The reason I find this difficult is because I know that a boy between the age of 4 to 8, according to the Australian dietary guidelines, should be consuming 4 ½ serves of vegetables per day.
What’s in a serve?
- ½ cup cooked green or orange vegetables (for example, broccoli, spinach, carrots, or pumpkin)
- ½ cup cooked, dried or canned beans, peas, or lentils
- 1 cup green leafy or raw salad vegetables
- ½ cup sweet corn
- ½ medium potato or other starchy vegetables
- 1 medium tomato (Eat for Health)
Insert mum guilt here! My picky eater is not hitting this target! Some weeks I have more time and can prepare more meals with veggies in disguise to get a little closer to this target, but not always. Mums, we cannot beat ourselves up over it. What we can do, is take comfort in knowing that many of us are going through this exact scenario, it’s very common for children to go through periods of picky eating. Some weeks we have more energy to try new things and recipes, some weeks, they win – cheese on toast it is!
Remove the pressure
I think it’s important to know that we shouldn’t let the pressure build up and make us feel guilt and shame. Perhaps a chat with your child’s practitioner will help with the worry. Sharing and discussing your concerns so that it doesn’t all fall on your shoulders can help.
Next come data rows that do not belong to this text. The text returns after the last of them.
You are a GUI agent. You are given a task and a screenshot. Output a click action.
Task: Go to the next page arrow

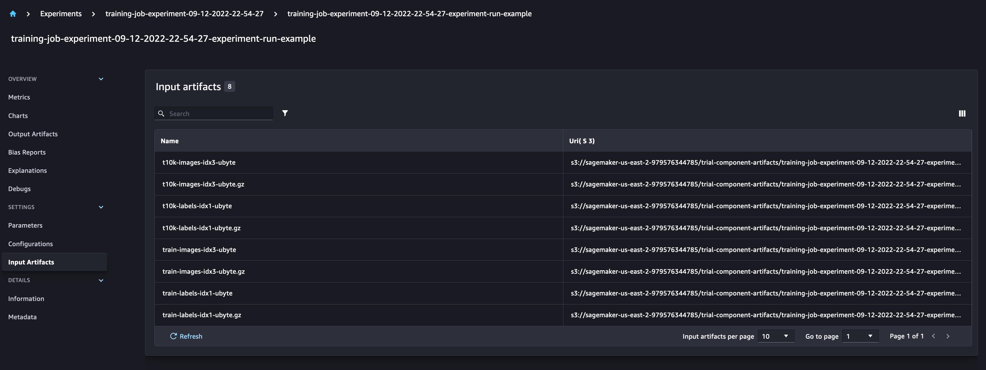pyautogui.click(x=948, y=336)
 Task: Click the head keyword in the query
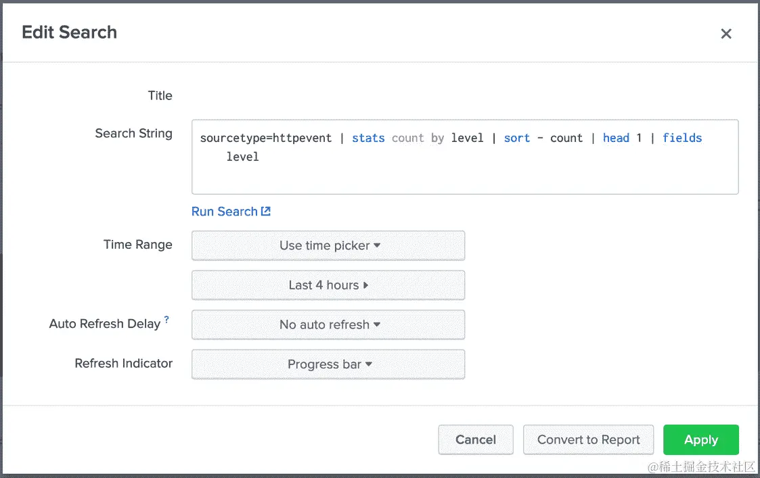click(616, 138)
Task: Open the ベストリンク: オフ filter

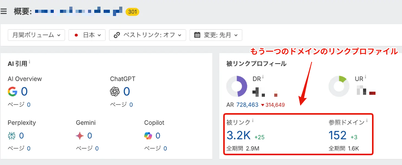Action: point(148,35)
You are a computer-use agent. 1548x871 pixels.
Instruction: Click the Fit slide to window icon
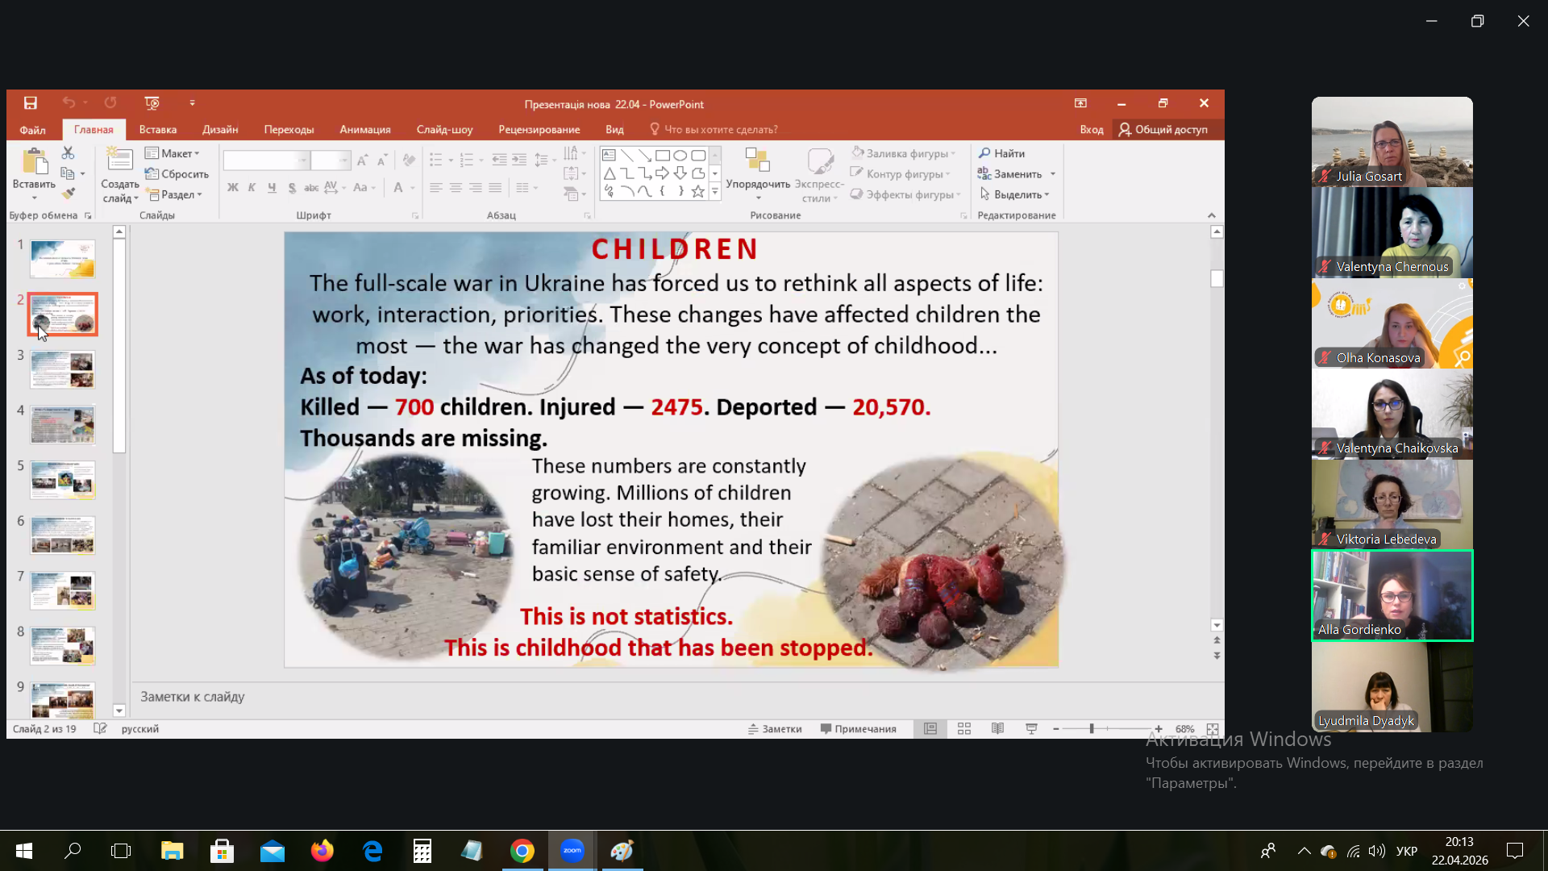point(1212,729)
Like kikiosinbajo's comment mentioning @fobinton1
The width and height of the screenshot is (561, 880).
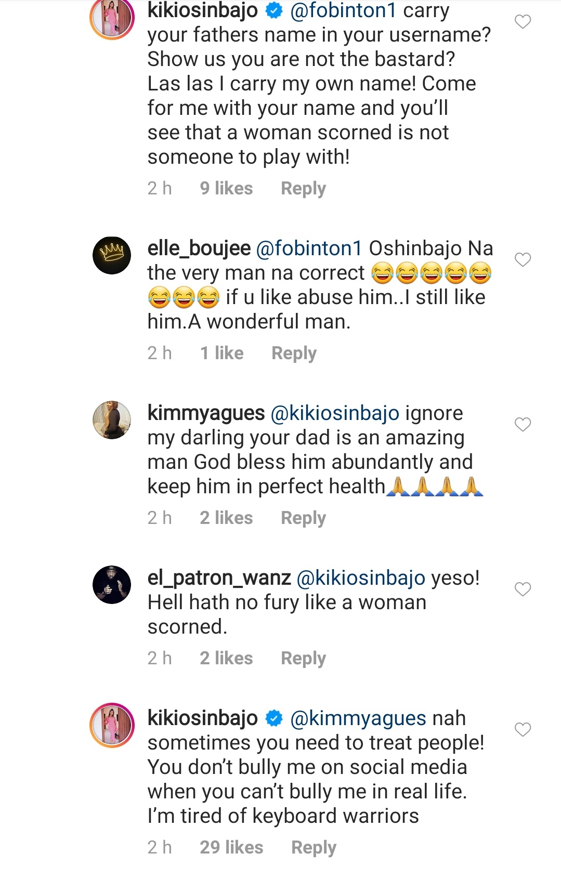pos(523,22)
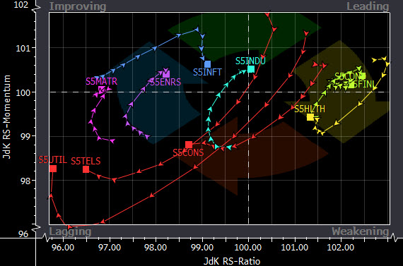Click the S5INDU cyan square marker
This screenshot has width=403, height=266.
[251, 69]
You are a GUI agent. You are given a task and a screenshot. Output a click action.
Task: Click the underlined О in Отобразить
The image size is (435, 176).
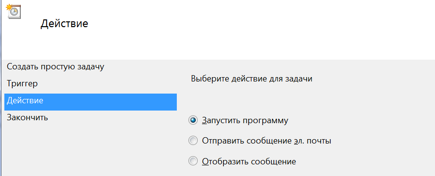tap(205, 161)
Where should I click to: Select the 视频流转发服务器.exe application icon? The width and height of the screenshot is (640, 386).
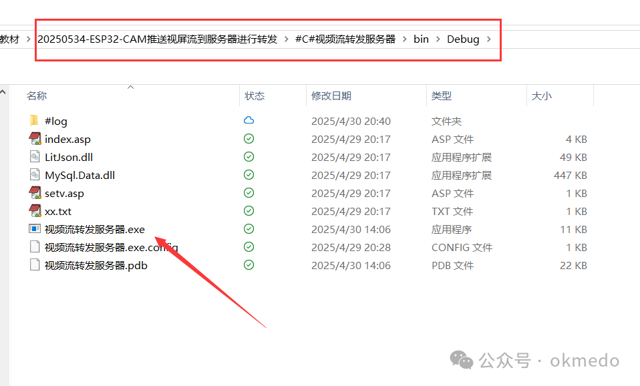(35, 229)
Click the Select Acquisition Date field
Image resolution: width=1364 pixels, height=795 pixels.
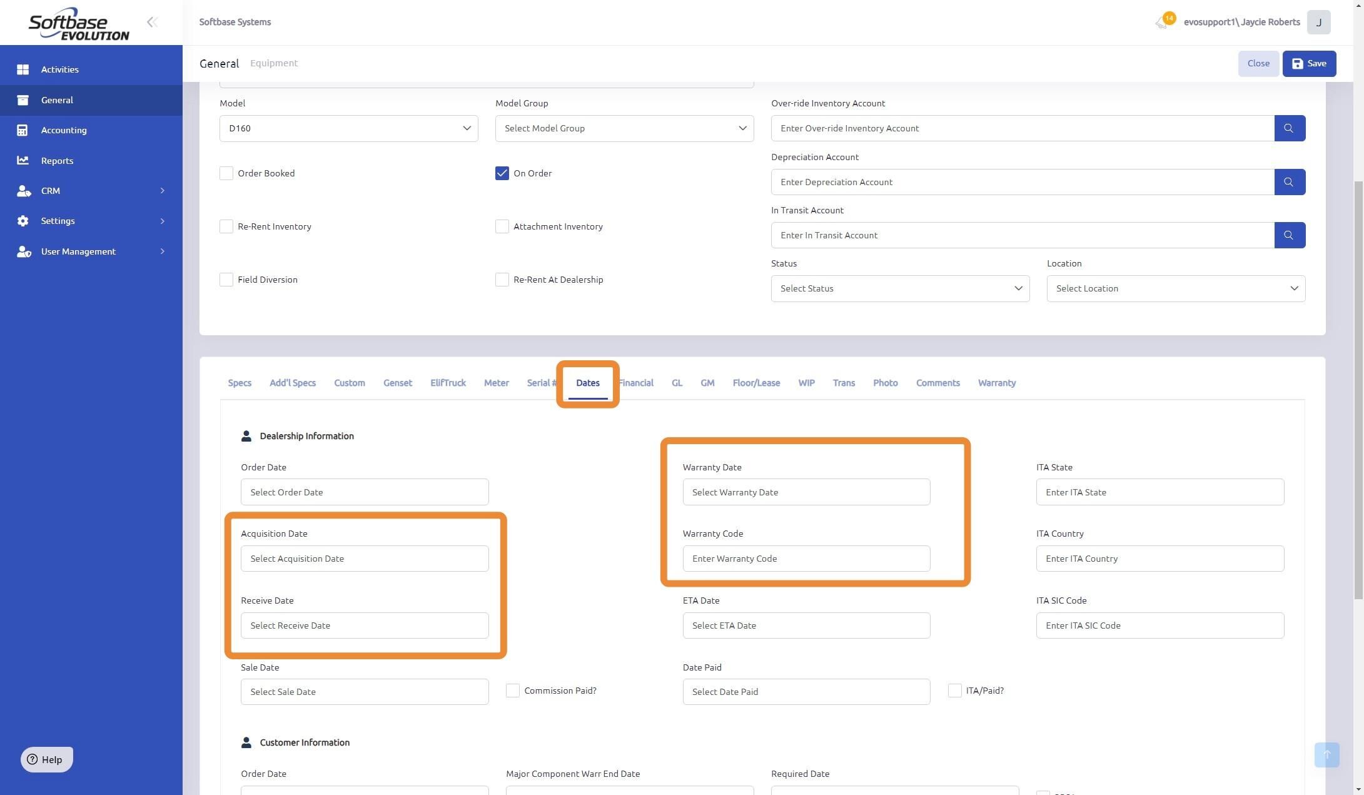364,559

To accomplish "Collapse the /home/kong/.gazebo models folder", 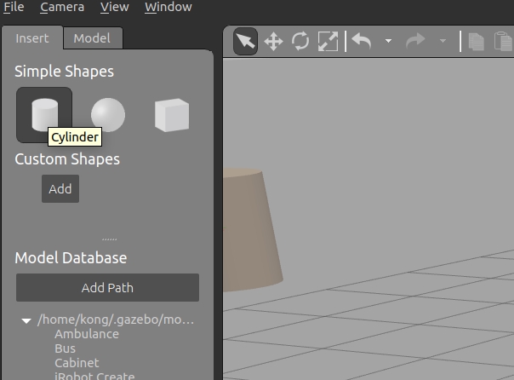I will pos(26,321).
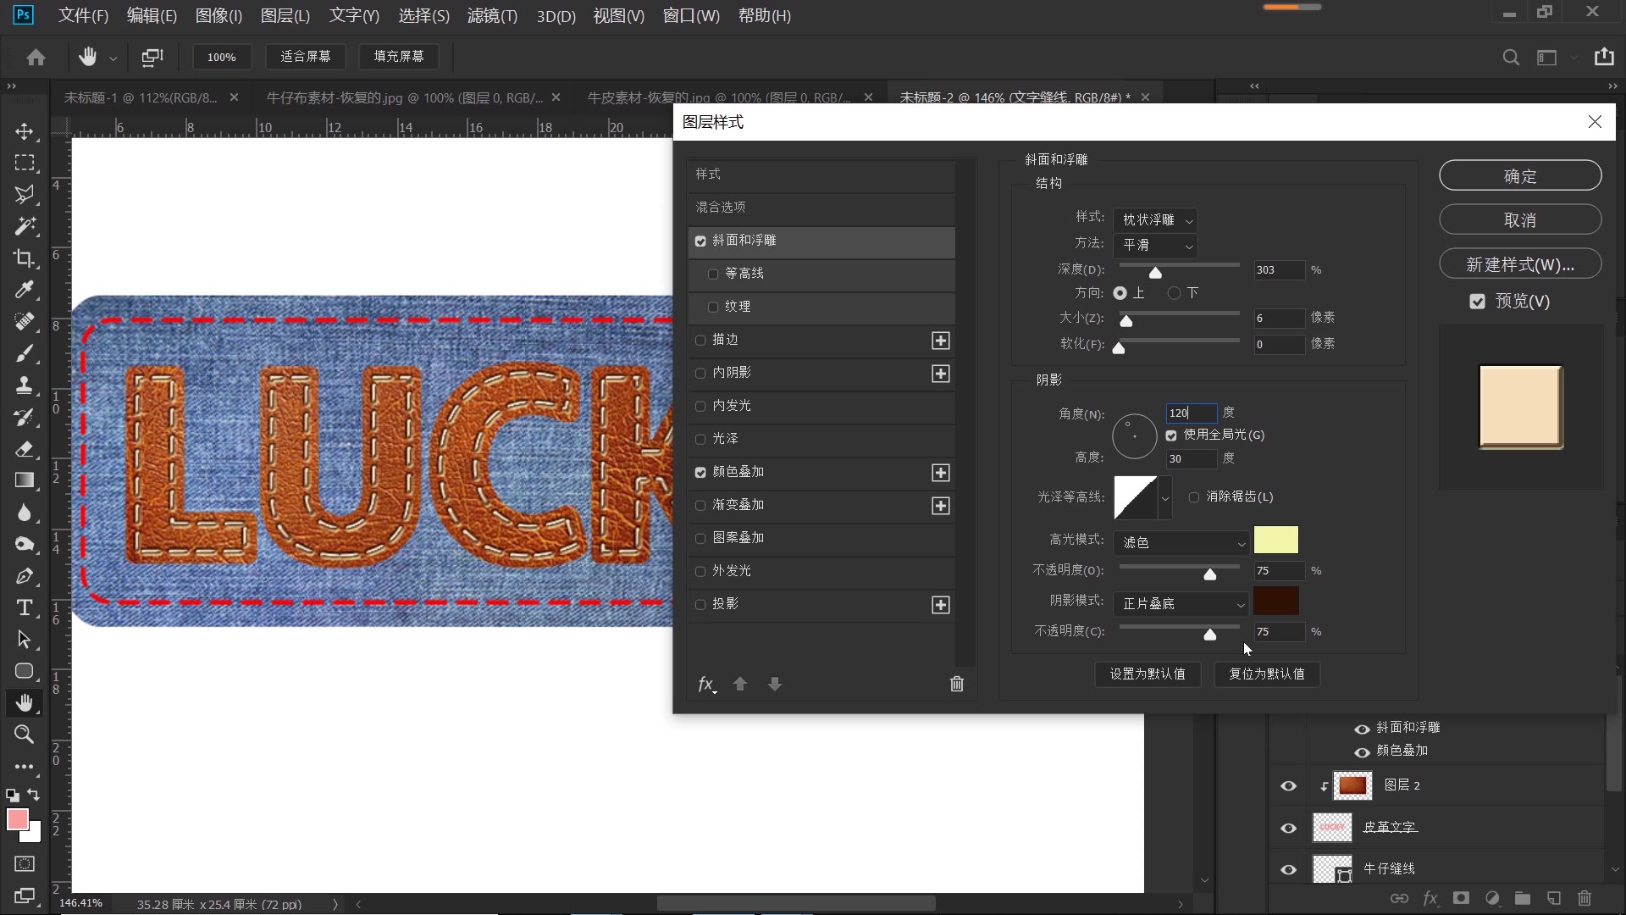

Removing the pressure will also help with the general mood at the dinner table, so long as you are giving them plenty of exposure to veggies, ultimately, they will decide.
If you’d like to try out a couple of fun exercises with your little one (without the pressure!), there are plenty of resources online. This placemat encourages kids to explore and learn to like rejected foods in a fun way. They don’t have to eat the foods if they don’t want to, but they are made to feel like a scientist and receive exposure to foods by smelling, touching, observing and hopefully tasting. We tried this placemat when my son was 5, and it was this exercise that helped my picky eater try spinach for the first time, and now he will often have a few leaves with his dinner.
As well as grating veggies into mince for the classic spaghetti Bolognese, lasagne, pasta bake, and meat balls, another great disguise is using left over roast veggies blended into pizza sauce.
We love these 2-ingredient dough scrolls in our house! I blend roast veggies such as pumpkin, beetroot, capsicum and carrot with tomato paste, top with sausage or bacon, add on the cheese and they really can’t taste the difference.
More ideas to get a little closer to target
- Zucchini chocolate muffins
- Chickpea cookies
- Savoury muffins
- Baked beans
- Shepherd’s pie
- Grated carrot in bliss balls
- Cauliflower in macaroni and cheese
- Add lentils/grated veggies to mince
- Smoothies, dips and soups
- Blended veggies in ice-blocks
- Avocado chocolate mousse
- Pasta made from lentils with a tomato-based sauce
- Dehydrated veggies
As much as I wish I could wave a magic wand and make my son suddenly love everything I put in front of him, it’s not going to happen. I try and set a good example myself, give him plenty of exposure to veggies and hide them where I can. Hopefully one day, when he is a strapping young man in his 20s as healthy as can be, I will look back on these times and wonder why I even worried so much!